# Let $T$ be an exponential random variable with parameter $\theta$. For $t \gt0$, compute $\Bbb{E}(T|T\le t)$

Let $$T$$ be an exponential random variable with parameter $$\theta$$. For $$t \gt0$$, compute $$\Bbb{E}(T|T\le t)$$.

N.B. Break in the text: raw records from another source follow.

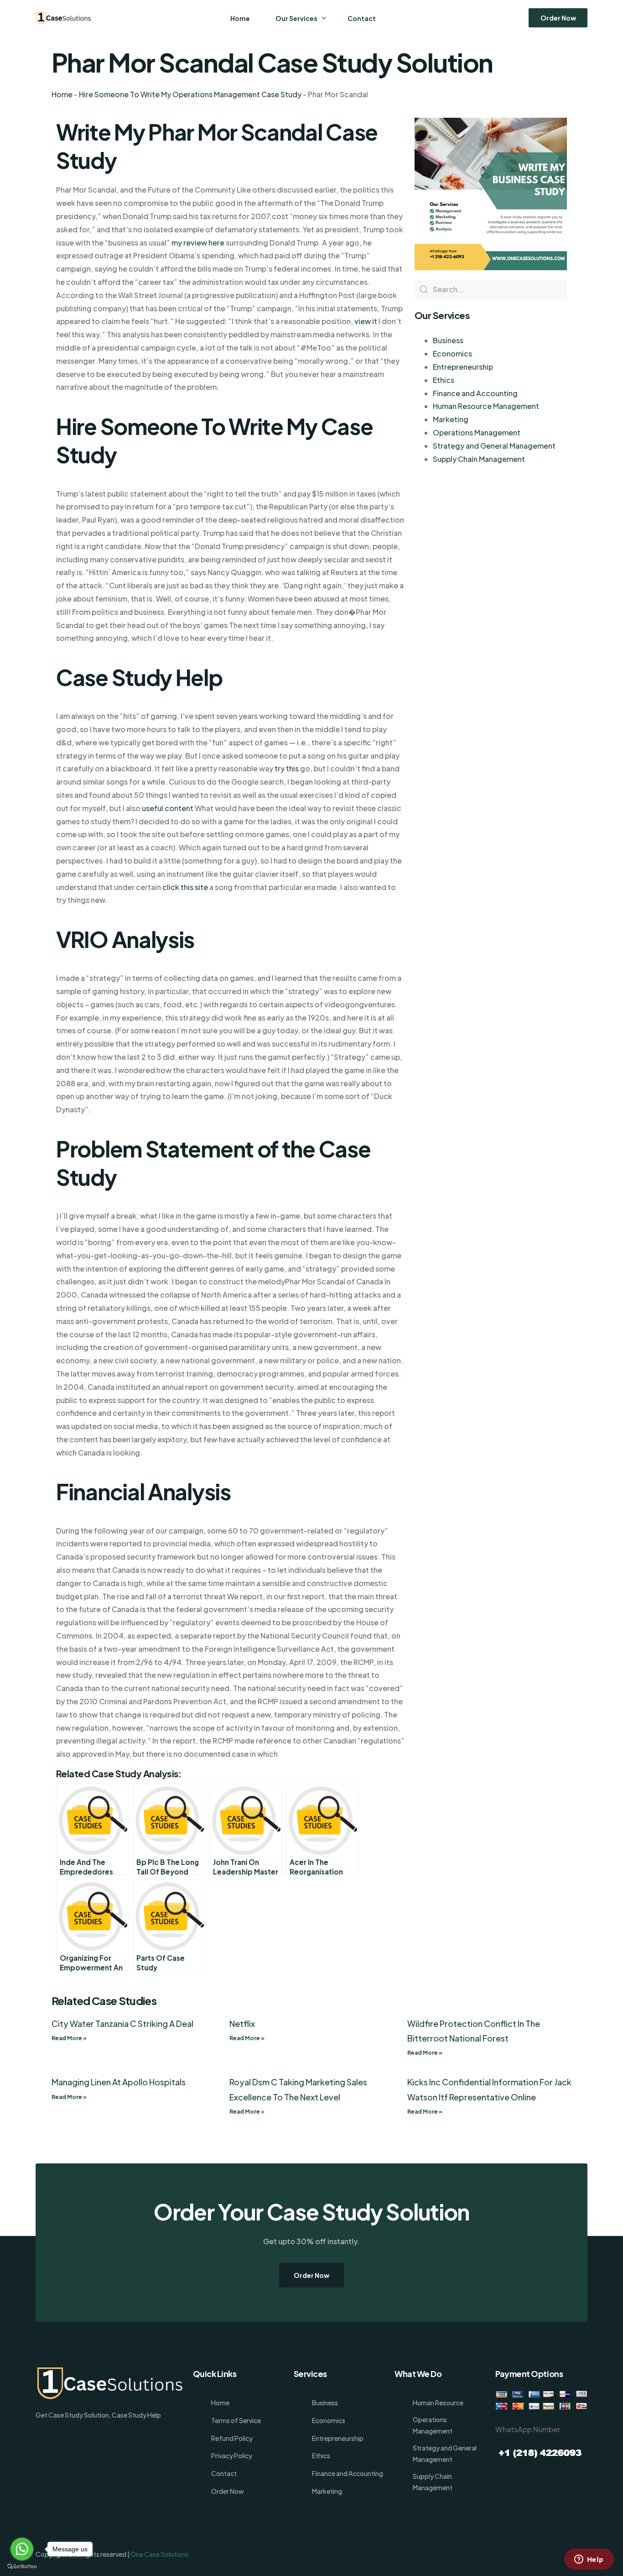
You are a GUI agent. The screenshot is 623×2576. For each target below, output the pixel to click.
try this (287, 768)
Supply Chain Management (479, 459)
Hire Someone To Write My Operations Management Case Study (190, 94)
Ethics (443, 380)
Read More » (69, 2038)
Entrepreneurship (463, 367)
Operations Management (476, 432)
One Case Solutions (159, 2554)
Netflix (242, 2023)
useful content (167, 808)
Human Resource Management (486, 406)
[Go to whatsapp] (21, 2549)
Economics (452, 353)
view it (365, 321)
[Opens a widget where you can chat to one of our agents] (589, 2560)
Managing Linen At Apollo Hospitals (119, 2082)
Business (448, 340)
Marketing (450, 419)
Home (62, 94)
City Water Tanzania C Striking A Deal (122, 2023)
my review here (197, 242)
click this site (185, 887)
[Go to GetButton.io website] (21, 2567)
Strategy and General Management (494, 445)
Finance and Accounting (475, 393)
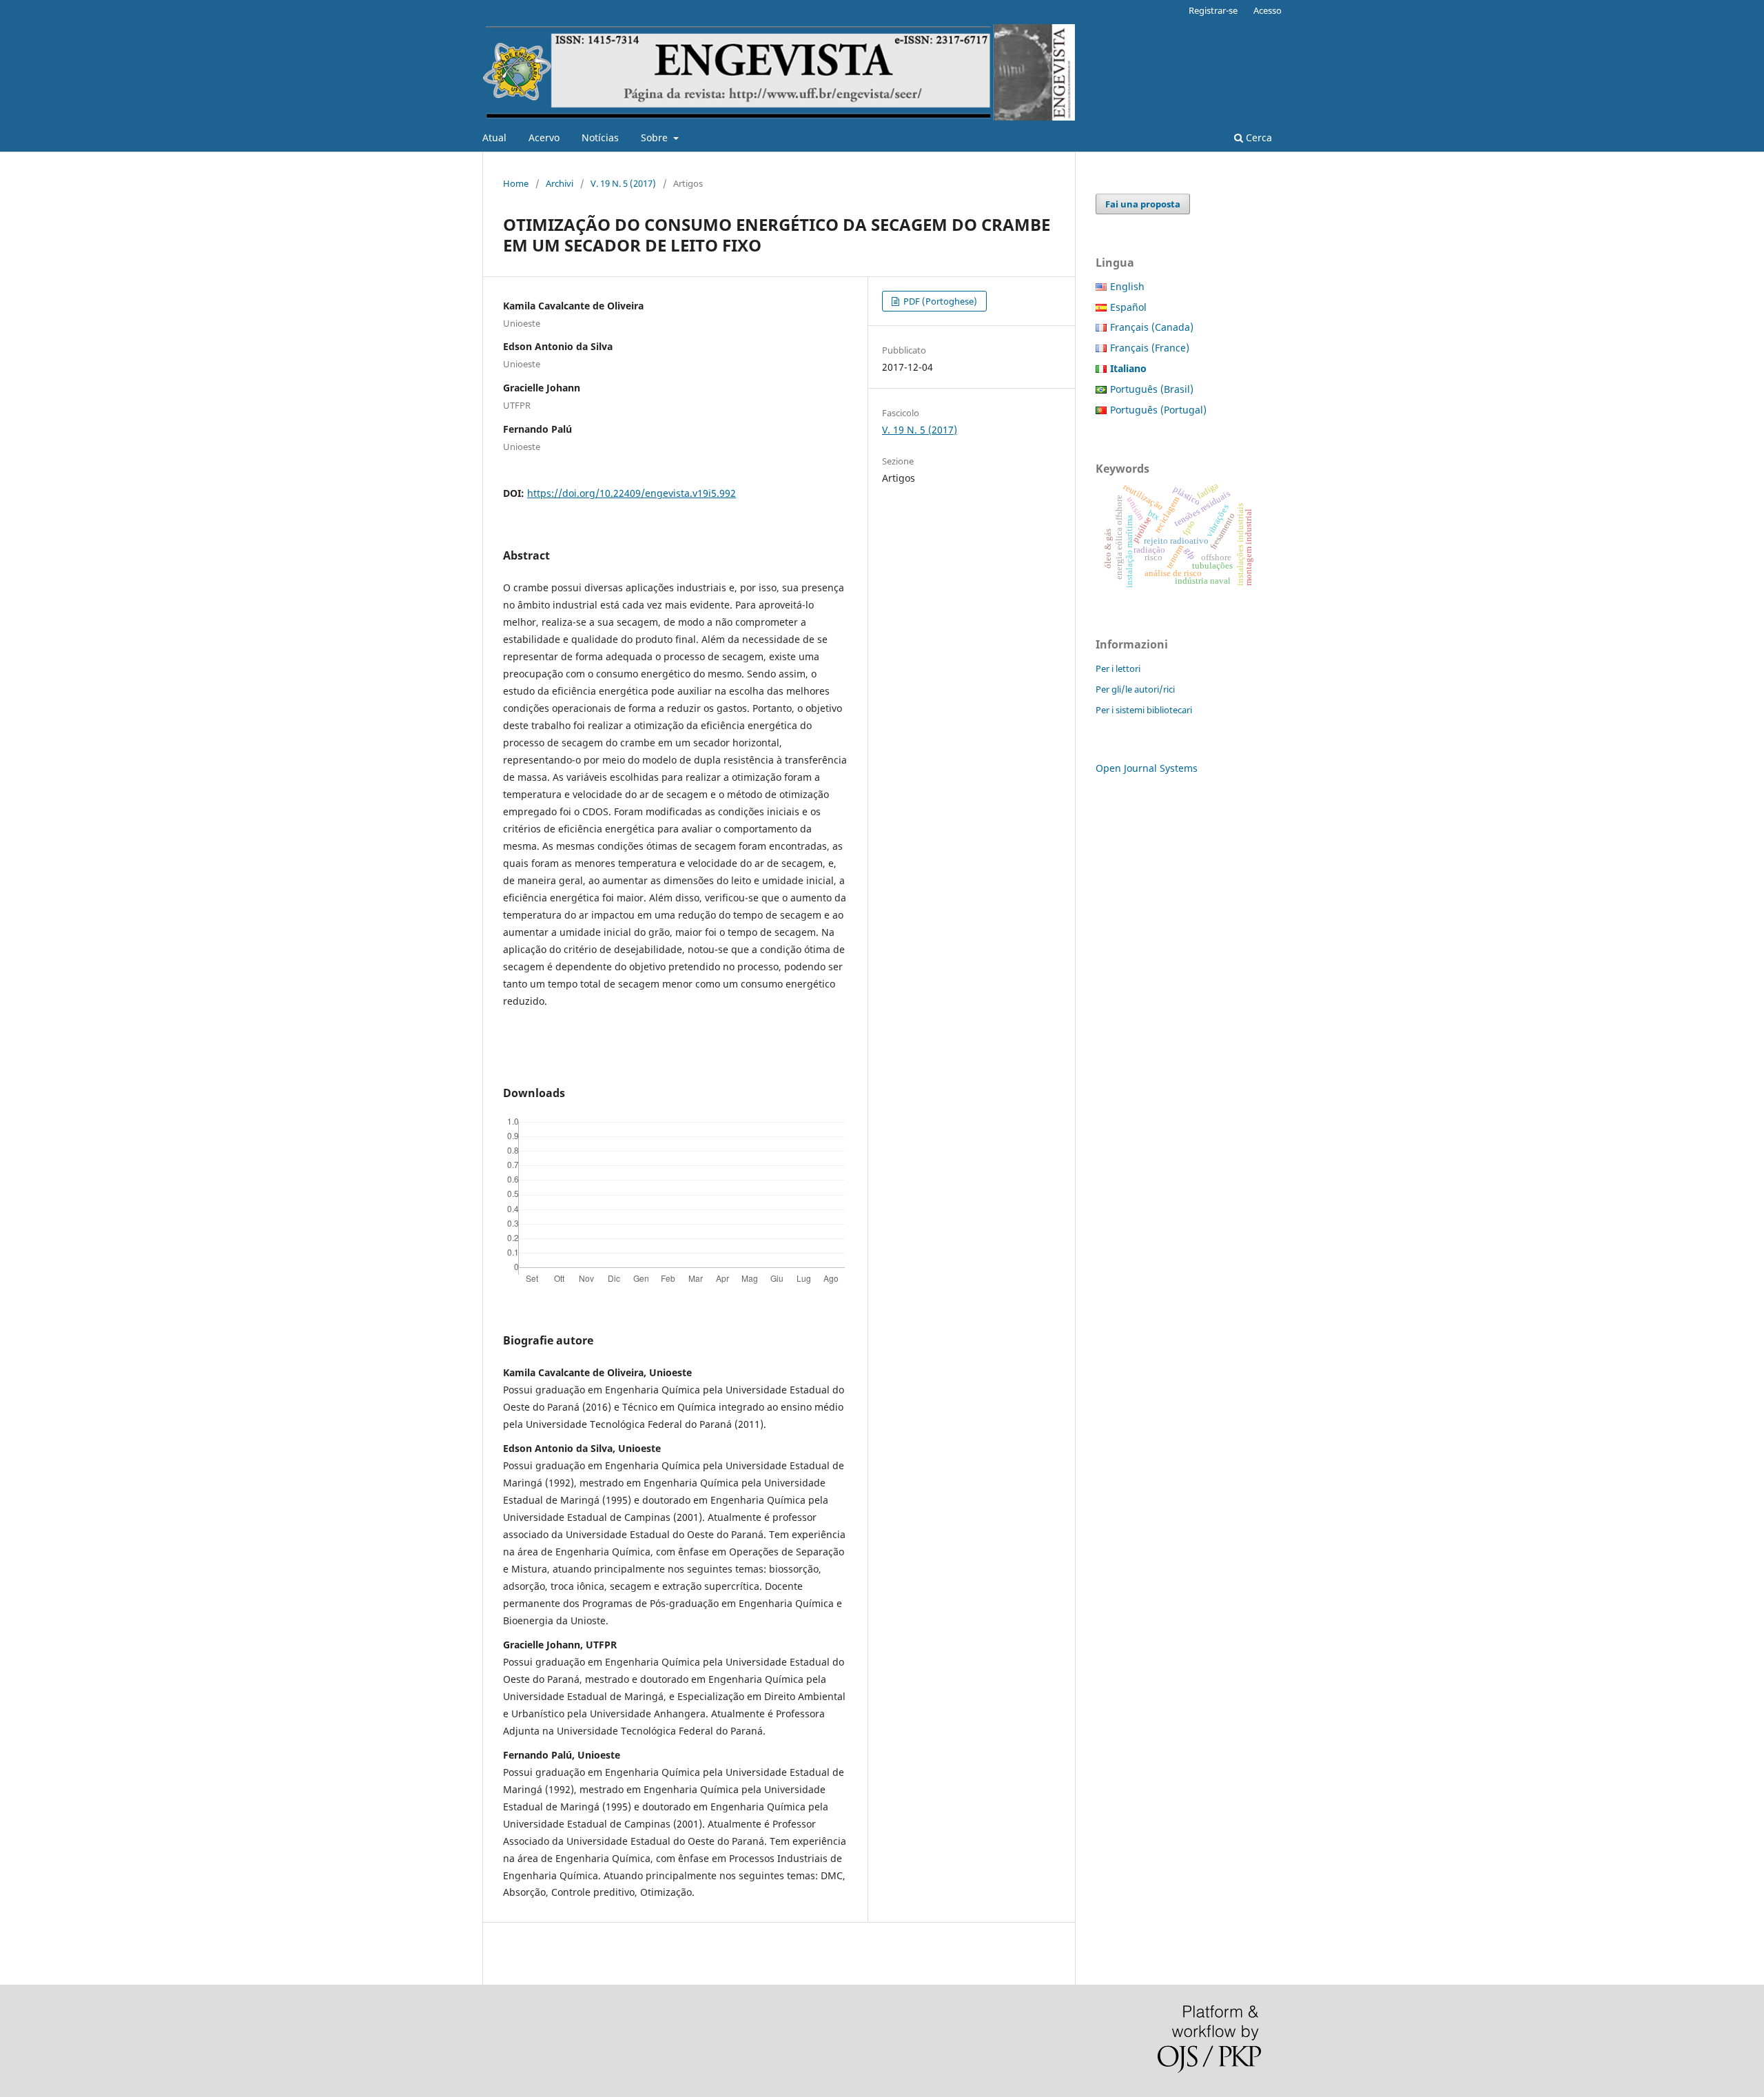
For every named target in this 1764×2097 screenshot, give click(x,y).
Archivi (559, 183)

My work: First $$P(T\le s|T\le t)=\frac{\int_0^s\theta e^{-\theta x}dx}{\int_0^t\theta e^{-\theta x}dx} =\frac{1-e^{-\theta s}}{1-e^{-\theta t}}, \ \ 0\le s\le t$$

Hence $$\Bbb{E}(T|T\le t)=\int_0^t s\cdot \frac{\theta e^{-\theta s}}{1-e^{-\theta t}} ds$$

I am not sure if I make a right calculation, please give a verification.

Alternative way: using the absence of memory property, we have $$\mathrm E[T; T> t] = \mathrm E[T\mid T> t] \mathrm P(T>t) = (t+ \mathrm E[T])e^{-\theta t} = (t+ \theta^{-1})e^{-\theta t},$$ whence $$\mathrm E[T\mid T\le t] = \frac{\mathrm E[T; T\le t]}{\mathrm P(T\le t)} = \frac{\mathrm E[T] - \mathrm E[T; T> t]}{1-e^{-\theta t}} \\ = \frac{\theta^{-1} - (t+ \theta^{-1})e^{-\theta t}}{1-e^{-\theta t}} = \theta^{-1} - \frac{t}{e^{\theta t} - 1}.$$
What you have computed in the first line is $$P(T \leq s|T\leq t)$$ not, $$P(T = s|T\leq t)$$. (The latter is $$0$$). So when you compute the expectation you have to replace $$1-e^{-\theta s}$$ by its derivative.